Sometimes the old ways are just what we're used to, not better.

Who knows what Valve is doing. To me, it's seems like they took away the best things about Steam wanting it to be on Linux. They'll still be locked down and charge devs a percentage when selling a game. If they allow for opening other apps or games on the desktop, I don't see the point of not just using Windows and booting to Big Picture mode at startup. The Windows desktop will likely be deprecated, but it will likely be around for another decade as the enterprise and other user refuse to let go of it. I prefer Metro apps. I can multitask while gaming or even suspend a game and go back to it after checking my email. Can't do that in a very good way with the way games are modal now.

demonkingx5
demonkingx5

@Daemoroth consoles as you know it will not be the same Phones & tablets are catching up to them & fast so with something like the open source steam machine which a lot of devs are going to the open source platforms now a days closed platforms like consoles will go away. look up mantle for example Devs are sick of Direct X an closed platform held tightly by microsoft.

Kryptonbornson
Kryptonbornson

@Daemoroth It's cheaper to buy and HDMI cable and a Steam controller.

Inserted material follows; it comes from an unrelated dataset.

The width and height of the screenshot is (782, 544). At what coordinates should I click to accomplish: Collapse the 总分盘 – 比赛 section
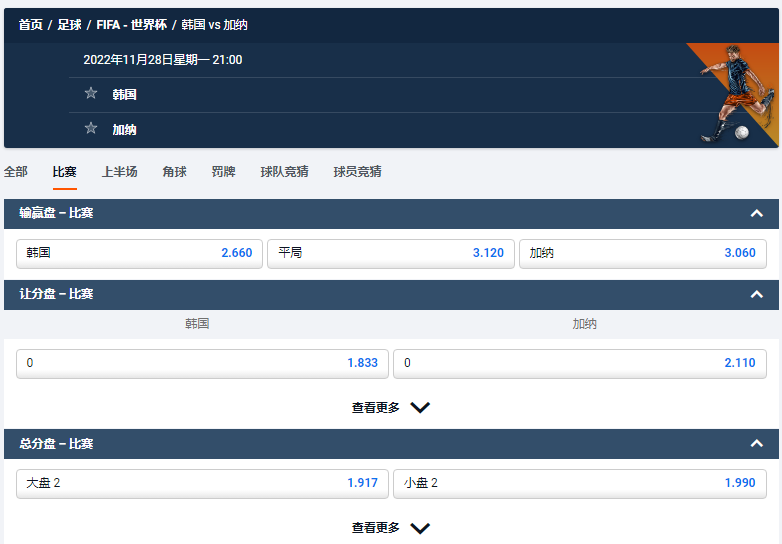[x=757, y=443]
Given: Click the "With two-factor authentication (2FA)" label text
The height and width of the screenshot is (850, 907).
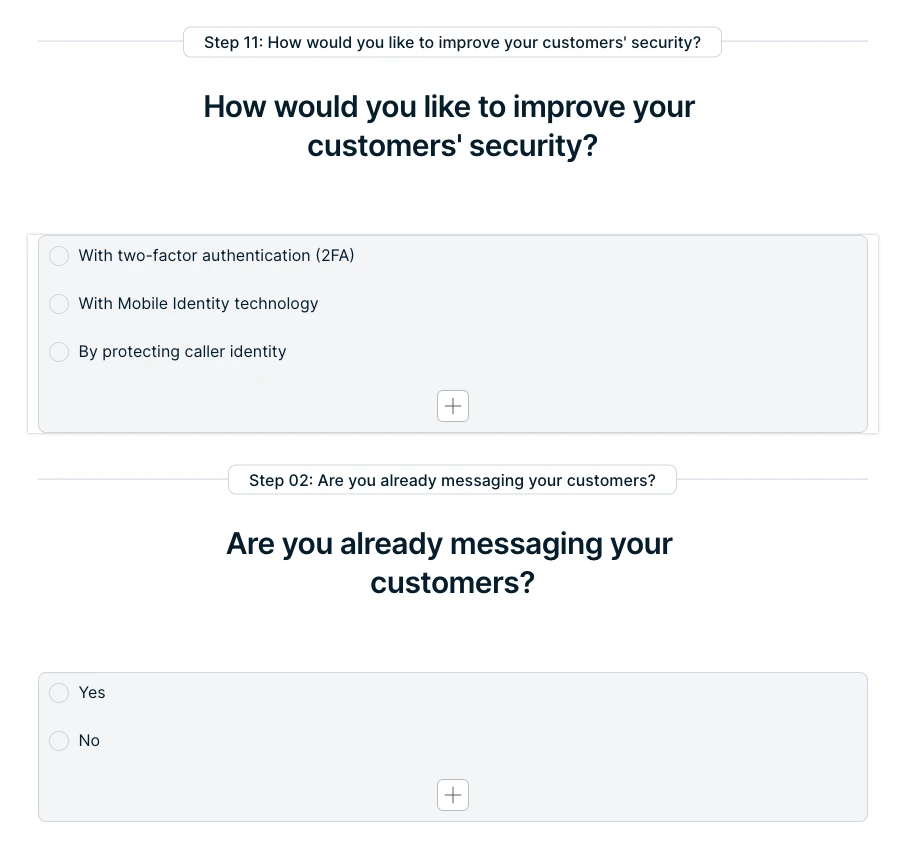Looking at the screenshot, I should (x=216, y=256).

They've already stated they are just PCs you can do anything with.

Kryptonbornson
Kryptonbornson

@McGregor They won't. Just the games that have been ported to Linux. For the entire library, you need another gaming PC with Windows on it for backward compatibility.

Ravenlore_basic
Ravenlore_basic

@McGregor @thomasn7 yes, and with the cost to make games climbing this is a great way for developers to do some cutting.  With more developers making games for Linux it will get more gamers to buy Linux and thus more games to Linux. Repeat and grow.    

Ravenlore_basic
Ravenlore_basic

@phbz @thomasn7 True.

Still the OS allows developers more power from the same hardware. From a general PC to a MORE specialized Game machine.  Sure people can add bloat but they will do it at their own detriment. 

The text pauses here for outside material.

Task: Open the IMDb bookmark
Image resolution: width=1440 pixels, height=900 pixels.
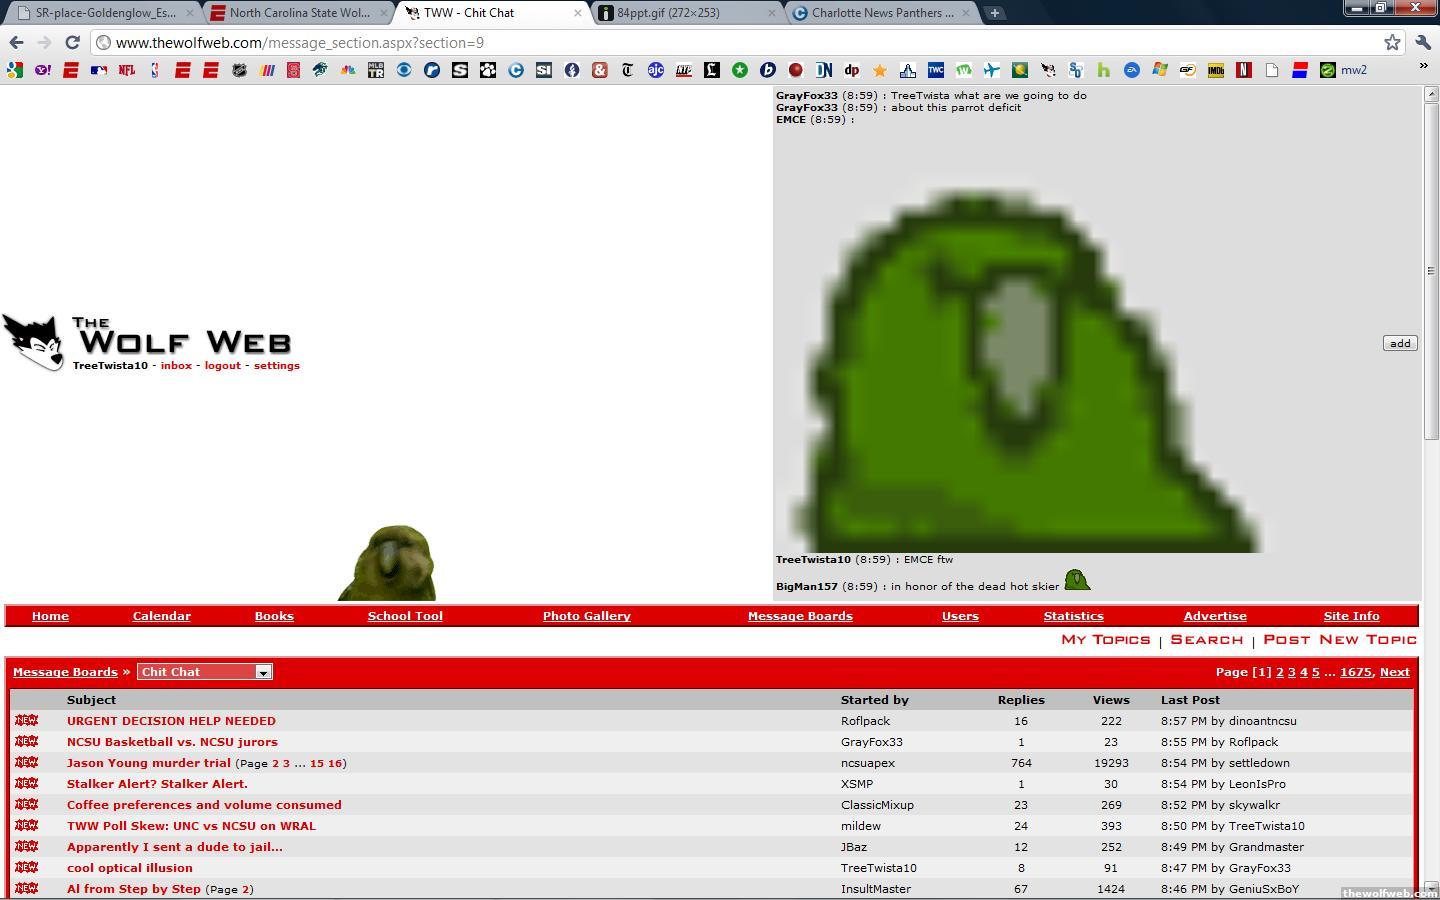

Less cost as Linux uses more Open Source software. Which are getting better even though not a huge focus has been on them. Now with even more developers turning to Open Source programs they will become far better. 

This will just be the beginning.   

Kryptonbornson
Kryptonbornson

@Ravenlore_basic No Windows doesn't benefit devs, it benefits Valve only. They'll pay the same 30% cut if they release it on the Windows store or Steam.

As far as OEM's they've tried to sell Linux boxes before and Linux is missing too much. If only they had as many useful apps as Android.

Consumers/gamers don't benefit from their PC ecosystem being fragmented or from yet another console.

Where devs might benefit will be if they had a platform that was just like a console, but they didn't have to pay the hefty licensing fees associated with consoles. EA has stated that some of their games made more money on PC than PS3. EA doesn't have to give a cut of their money to anyone however and they have a strong enough catalog, stronger than Valve, where they don't have to use Steam and don't use Steam. Even for publishers that don't use their own distribution system, it they would likely make a larger profit than consoles if no other reason than digital distribution is much cheaper.

As far as perfomance? SteamOS at best can hope to imitate the performance of Windows. If you've ever tried Linux, it's graphics and sound performance are lacking. AMD mantle and NVAPI could help, but you can use those things on Windows as well.